Mitsubishi (MSBHY) is the biggest of the soga shosha trading companies that are so powerful in Japan, with an even broader portfolio, and not to be confused with the car company that adds "Motors" to the former mothership's name. It is recovering from losses in the 2015/16 tax year, but reclaimed its spot as the most-profitable trading company at the end of the 2016/17 fiscal year in March. Its shares are up 20.4% in 12 months, and its earnings will be worth watching when they come out next Monday.
The other underperformers all have gains between 20% and 30% in the last year.
Toilet-and-tubs maker TOTO (TOTDY) was next in ascending order of performance when SocGen pulled together its report. But its shares have skyrocketed 36% since late September, a move culminated by Monday's reporting of half-year profits that were up 14.9% on the back of a sales advance of 3.8%. The company is truly a domestic play in Japan -- it makes all pieces bathroom, as well as furniture for your kitchen.
Construction contractor and property developer Penta-Ocean Construction T:1893 has not enjoyed the heady returns of competitors such as Kajima, Toda T:1860 (up 63.1% in a year) and Taisei (TISCY) (up 59.7%). But investors can reasonably expect its performance to revert to mean. The company gets a hefty dose of its business from civil contracts, likely to become more prolific following Abe's victory. And it's a highly dependable revenue stream, the company at the start of last week upgrading its net-profit forecast for earnings due on Nov. 10 by 42% off a small base and slightly lower revenues.
Construction-machinery maker Tadano (TDNOF) may merit its underperformance -- it saw a 14.4% decline in net profit when it reported on Monday, off sales that were down 8.8%. Investors were expecting the worst and bid the stock up, though, leaping 21.5%, since the declines in profit moved the right way. They were half the 35.0% drop experienced the same time in the 2016/17 tax year.
Glory (GLYYY) , which makes money-sorting machines, has recently returned to profitability from a loss-making phase in the 2016/17 tax year. So it's worth a watch. So too, is truck-and-bus manufacturer Hino Motors (HINOY) , which is also an affiliate that makes vehicles under contract to Toyota Motor TM. It reports half-year earnings in a week.

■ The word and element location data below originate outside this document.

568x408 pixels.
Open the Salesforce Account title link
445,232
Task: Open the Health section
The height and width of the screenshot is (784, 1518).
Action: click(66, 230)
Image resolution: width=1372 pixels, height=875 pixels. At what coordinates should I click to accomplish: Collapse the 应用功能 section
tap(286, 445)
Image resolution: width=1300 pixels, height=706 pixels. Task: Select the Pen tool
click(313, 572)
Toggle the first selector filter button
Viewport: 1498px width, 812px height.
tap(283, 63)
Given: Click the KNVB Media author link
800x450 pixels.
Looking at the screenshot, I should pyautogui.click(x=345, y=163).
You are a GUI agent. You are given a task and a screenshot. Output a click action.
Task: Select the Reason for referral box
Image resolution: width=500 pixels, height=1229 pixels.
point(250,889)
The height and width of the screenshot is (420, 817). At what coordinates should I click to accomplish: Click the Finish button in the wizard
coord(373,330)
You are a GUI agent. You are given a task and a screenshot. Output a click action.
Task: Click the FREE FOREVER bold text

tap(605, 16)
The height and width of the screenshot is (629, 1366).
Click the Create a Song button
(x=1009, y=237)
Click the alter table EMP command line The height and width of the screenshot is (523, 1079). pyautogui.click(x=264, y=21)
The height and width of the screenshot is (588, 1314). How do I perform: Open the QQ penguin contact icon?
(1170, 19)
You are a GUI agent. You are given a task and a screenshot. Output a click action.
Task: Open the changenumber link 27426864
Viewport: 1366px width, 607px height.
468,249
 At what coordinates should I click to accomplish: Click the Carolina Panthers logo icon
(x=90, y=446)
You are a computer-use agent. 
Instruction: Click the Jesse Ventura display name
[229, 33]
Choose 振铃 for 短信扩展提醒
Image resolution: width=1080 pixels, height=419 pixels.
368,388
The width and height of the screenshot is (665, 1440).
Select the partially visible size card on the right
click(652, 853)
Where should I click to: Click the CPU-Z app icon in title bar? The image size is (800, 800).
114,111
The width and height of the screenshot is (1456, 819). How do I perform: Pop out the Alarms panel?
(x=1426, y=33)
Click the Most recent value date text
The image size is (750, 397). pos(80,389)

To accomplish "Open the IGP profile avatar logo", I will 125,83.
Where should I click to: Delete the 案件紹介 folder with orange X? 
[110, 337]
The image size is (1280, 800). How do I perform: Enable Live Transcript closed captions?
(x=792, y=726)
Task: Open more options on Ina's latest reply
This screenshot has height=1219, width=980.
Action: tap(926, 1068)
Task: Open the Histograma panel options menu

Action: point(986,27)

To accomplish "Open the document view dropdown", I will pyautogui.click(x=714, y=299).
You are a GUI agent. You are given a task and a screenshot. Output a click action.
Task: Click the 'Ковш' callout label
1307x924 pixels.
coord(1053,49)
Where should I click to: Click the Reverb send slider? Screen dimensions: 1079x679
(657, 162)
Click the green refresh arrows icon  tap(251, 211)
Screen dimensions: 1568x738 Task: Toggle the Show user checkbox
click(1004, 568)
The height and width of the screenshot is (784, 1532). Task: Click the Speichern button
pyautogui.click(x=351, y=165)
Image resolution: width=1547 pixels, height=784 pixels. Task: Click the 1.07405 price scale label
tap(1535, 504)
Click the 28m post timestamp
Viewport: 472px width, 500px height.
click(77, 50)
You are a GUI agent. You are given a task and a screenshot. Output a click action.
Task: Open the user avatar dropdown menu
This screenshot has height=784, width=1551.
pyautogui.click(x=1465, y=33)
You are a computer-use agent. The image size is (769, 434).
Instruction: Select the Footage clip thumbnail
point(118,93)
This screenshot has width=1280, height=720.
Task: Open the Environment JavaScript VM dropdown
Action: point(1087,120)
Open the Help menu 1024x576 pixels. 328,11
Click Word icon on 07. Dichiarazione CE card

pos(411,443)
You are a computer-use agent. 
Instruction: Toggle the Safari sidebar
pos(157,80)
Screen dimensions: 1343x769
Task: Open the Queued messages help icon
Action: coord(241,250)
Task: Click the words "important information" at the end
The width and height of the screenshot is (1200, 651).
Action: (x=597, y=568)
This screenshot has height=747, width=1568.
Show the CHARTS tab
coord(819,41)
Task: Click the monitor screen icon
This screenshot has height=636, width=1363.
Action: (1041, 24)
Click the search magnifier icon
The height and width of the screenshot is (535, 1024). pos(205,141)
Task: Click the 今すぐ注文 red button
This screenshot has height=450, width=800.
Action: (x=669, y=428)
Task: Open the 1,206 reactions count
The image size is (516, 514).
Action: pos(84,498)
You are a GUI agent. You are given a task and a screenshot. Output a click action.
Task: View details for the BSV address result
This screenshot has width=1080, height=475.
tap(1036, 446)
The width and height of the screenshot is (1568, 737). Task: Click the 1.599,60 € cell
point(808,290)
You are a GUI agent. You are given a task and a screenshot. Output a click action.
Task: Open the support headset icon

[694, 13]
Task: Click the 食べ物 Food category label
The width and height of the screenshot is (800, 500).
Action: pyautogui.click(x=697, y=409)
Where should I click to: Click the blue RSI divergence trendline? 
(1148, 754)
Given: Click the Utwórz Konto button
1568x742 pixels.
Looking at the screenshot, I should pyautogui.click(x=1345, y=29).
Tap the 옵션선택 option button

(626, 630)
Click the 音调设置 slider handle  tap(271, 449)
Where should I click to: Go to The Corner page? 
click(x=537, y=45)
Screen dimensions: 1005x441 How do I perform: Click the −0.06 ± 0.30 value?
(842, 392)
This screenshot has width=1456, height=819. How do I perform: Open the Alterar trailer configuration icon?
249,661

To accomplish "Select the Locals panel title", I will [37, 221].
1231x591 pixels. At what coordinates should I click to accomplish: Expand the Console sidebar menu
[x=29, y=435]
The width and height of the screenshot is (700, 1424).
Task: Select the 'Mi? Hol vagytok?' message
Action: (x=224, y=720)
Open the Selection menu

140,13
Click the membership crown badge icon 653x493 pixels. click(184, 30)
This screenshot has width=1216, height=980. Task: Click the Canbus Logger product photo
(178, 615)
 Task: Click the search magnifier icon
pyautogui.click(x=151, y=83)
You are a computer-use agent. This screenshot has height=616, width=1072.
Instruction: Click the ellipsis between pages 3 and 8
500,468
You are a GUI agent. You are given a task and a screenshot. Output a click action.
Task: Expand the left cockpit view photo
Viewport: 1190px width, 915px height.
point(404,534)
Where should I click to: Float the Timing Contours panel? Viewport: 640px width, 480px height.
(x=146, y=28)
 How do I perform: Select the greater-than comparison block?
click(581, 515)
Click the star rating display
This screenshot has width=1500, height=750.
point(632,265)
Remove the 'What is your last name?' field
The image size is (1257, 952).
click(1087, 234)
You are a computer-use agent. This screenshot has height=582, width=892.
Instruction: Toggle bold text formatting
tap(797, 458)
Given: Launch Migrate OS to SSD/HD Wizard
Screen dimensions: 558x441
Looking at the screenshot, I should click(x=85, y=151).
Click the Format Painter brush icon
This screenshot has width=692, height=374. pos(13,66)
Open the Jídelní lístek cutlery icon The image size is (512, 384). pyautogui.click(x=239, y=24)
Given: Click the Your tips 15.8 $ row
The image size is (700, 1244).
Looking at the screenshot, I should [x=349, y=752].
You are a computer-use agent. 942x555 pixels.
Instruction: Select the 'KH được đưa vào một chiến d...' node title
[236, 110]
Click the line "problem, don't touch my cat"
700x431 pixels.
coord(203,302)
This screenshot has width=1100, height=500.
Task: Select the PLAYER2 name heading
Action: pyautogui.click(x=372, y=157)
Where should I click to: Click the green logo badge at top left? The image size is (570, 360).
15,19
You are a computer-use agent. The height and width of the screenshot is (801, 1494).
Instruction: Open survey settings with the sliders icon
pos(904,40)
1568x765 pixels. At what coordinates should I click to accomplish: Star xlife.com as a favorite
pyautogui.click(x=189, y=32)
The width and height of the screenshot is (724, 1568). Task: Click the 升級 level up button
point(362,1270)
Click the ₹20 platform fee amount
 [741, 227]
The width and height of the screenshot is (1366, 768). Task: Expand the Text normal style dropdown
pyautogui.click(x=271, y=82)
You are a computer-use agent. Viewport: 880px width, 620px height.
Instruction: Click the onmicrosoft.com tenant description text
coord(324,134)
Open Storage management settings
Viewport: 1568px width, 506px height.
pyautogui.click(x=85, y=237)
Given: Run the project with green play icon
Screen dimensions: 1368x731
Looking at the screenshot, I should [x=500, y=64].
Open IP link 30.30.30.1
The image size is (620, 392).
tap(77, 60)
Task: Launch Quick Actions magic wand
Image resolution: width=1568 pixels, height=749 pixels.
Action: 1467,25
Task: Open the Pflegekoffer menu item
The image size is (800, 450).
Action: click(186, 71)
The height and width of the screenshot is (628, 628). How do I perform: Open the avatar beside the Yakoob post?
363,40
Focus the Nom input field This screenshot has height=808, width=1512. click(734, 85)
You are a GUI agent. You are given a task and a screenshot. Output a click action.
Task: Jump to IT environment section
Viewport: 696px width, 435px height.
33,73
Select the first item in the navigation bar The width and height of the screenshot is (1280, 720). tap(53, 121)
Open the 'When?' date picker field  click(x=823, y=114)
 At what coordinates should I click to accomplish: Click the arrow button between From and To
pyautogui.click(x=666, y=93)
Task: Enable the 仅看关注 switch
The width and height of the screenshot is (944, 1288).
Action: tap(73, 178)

The list of the bottom 10 performers is rounded out by Sojitz (SZHFF) , another soga shosha trading house. It has been less exposed to commodity prices than peers such as Mitsubishi, which has benefited it, while commodities have slumped. It is less leveraged than other trading houses, and hasn't therefore overbought in terms of subsidiaries. But in some eyes, it's the most boring of the trading companies, producing performance like an "annuity," according to Jefferies. The Nikkei newspaper reported last month that Sojitz should outperform its own profit forecasts for the year.
Abe's push to reform Japan's post-war constitution and create a Japanese military will get the headlines in his ongoing tenure. But investors should be focusing on the immediate economic reforms that Abe will continue to push. The three arrows -- easy monetary policy, government spending, and structural reform leading to growth -- will continue to let fly.